The problem: Your answer must be the exact lines from the one with "The width and height of the screenshot is (1568, 769)." to the end of the data, both included, with no pictures.

Listed entries:

────────────────────

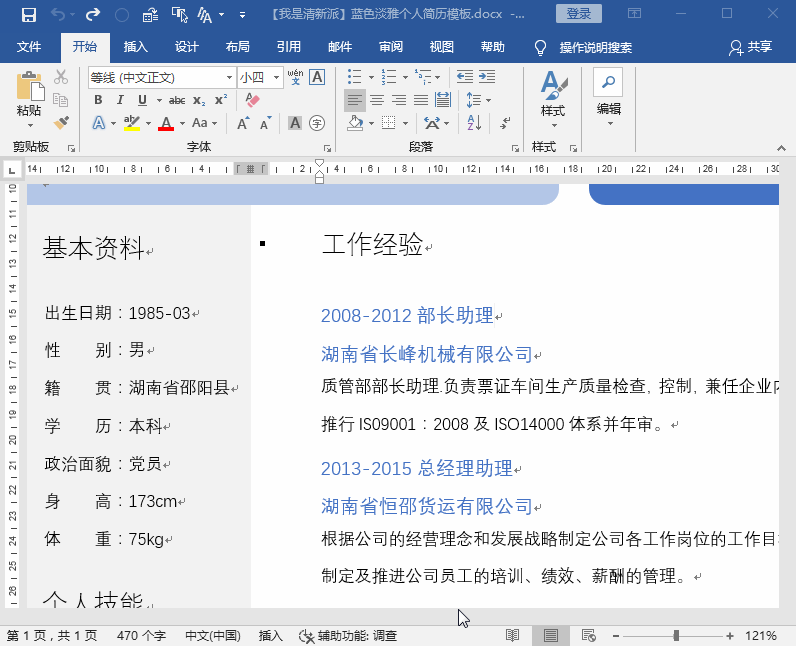Click the 登录 sign-in button
The width and height of the screenshot is (796, 646).
[579, 14]
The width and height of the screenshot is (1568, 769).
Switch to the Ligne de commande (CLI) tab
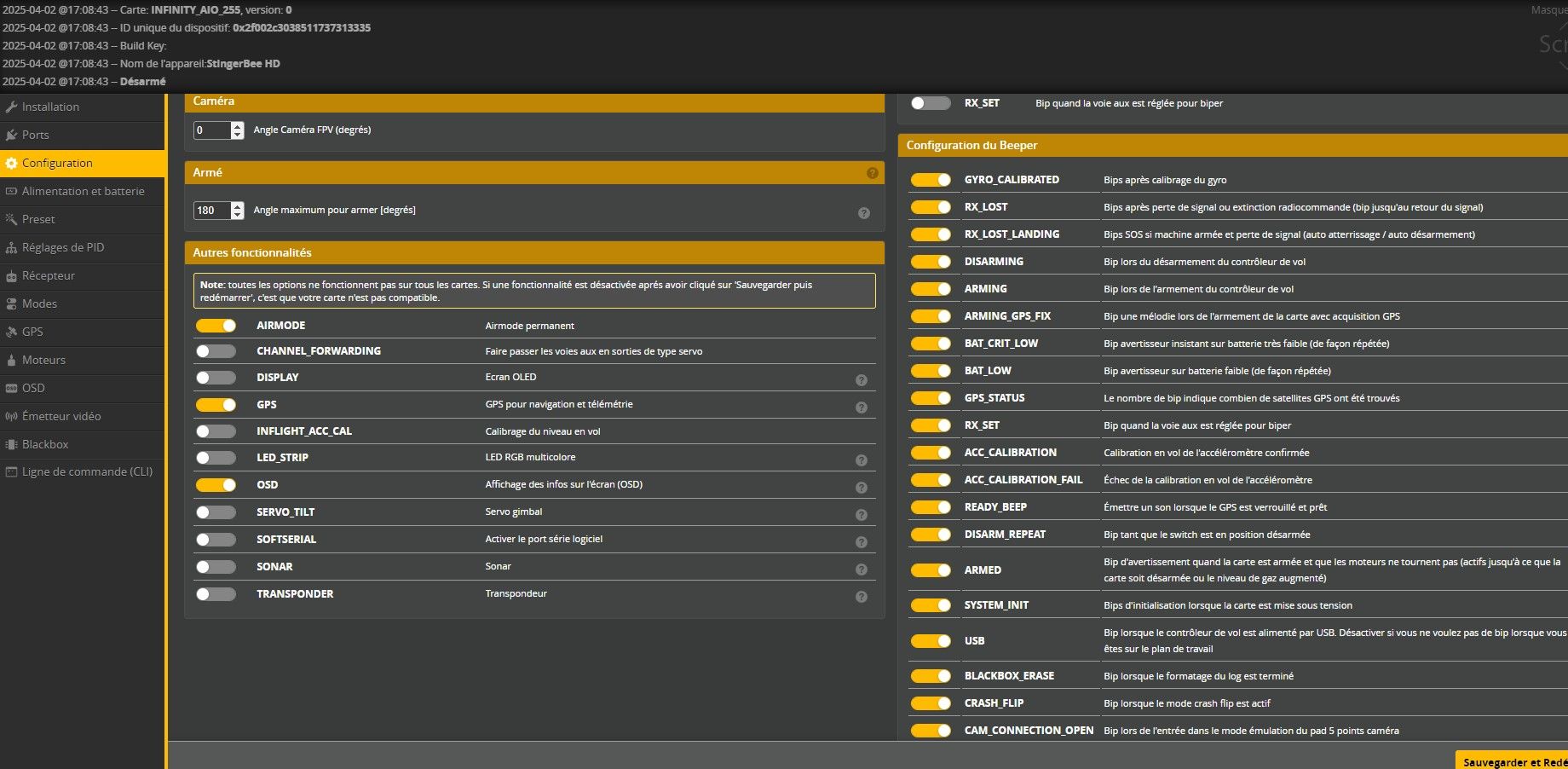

────────────────────

Answer to the exercise:
The width and height of the screenshot is (1568, 769).
Switch to the Ligne de commande (CLI) tab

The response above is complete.